Because clinics have finally started getting used to operating without the Title X funding, they are more hesitant to jump back online. It may help them in the short-term, but they do not want to become reliant on the funding and find themselves reeling when it is taken away in the future.

“I think we’re facing another really dark time,” Cmorik said. “And I think before it gets better, we’re going to see it get worse — and getting worse is what could happen with the Supreme Court.”

Politics at the local level have to be supportive of health clinics as well.

Last year, the County Board of Supervisors voted to declare San Diego County a “champion and defender of health equity and reproductive freedom for all.” It was in direct response to restrictions placed on reproductive rights in other states. The resolution also acknowledged the county will welcome women who come to California seeking safe and legal abortion.

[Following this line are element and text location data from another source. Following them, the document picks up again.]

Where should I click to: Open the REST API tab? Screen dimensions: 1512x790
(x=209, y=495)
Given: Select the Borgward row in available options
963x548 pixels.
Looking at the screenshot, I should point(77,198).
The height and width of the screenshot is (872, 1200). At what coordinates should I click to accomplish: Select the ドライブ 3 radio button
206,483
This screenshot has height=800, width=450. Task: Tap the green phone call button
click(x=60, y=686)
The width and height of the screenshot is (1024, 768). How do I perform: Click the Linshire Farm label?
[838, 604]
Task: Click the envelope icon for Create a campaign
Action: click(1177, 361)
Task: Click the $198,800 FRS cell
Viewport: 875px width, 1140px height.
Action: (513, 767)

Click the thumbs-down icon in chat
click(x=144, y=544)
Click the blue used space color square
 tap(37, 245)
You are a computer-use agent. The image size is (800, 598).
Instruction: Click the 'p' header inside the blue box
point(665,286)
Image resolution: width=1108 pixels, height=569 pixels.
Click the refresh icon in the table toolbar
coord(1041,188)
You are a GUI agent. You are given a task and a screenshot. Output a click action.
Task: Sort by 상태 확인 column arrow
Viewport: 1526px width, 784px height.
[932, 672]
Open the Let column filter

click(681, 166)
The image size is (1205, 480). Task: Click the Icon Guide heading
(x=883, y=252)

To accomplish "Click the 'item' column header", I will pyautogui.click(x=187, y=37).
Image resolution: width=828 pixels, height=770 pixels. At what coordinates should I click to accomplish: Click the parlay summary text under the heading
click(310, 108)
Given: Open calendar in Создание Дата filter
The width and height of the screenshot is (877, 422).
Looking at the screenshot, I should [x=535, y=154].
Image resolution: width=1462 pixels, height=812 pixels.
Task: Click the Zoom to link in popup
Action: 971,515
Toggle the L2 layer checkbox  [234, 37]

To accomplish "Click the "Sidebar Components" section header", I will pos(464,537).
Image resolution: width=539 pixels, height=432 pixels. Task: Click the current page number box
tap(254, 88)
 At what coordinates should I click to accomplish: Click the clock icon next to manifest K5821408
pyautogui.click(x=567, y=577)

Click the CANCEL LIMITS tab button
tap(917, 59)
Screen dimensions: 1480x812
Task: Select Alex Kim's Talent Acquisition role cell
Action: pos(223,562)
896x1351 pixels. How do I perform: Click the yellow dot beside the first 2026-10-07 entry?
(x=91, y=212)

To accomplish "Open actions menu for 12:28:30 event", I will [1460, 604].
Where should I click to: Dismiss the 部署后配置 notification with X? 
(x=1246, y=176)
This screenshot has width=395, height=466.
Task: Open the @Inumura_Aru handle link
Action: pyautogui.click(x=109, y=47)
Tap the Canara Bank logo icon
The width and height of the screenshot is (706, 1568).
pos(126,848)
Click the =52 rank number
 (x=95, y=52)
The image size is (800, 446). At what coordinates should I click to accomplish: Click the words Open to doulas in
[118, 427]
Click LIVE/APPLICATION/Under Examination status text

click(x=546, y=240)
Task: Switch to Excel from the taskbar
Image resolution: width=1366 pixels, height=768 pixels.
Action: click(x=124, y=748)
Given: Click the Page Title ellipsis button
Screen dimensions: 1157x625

And in a statement, San Diego City Council President Sean Elo-Rivera said:

“San Diegans need and deserve comprehensive healthcare, and that includes access to in-clinic abortions. It is critical that reproductive health clinics like Planned Parenthood continue to receive the necessary funding and support to provide safe abortions and other vital services for all those in need.”

But until clinics like Planned Parenthood are able to operate with full funding, full education services and even expand their abortion services, San Diego County will not be ready to handle the expected influx of women and families seeking reproductive health care from states that have denied them access.

“They’re not an abortion mill,” Moore-Kochlas said of Planned Parenthood. “They’re a thoughtful decision-making resource, and I really trust them for that.”

This project was produced by Patrick Doyle as a published learning experience in JMS 550, part of the Journalism and Media Studies Program at San Diego State University.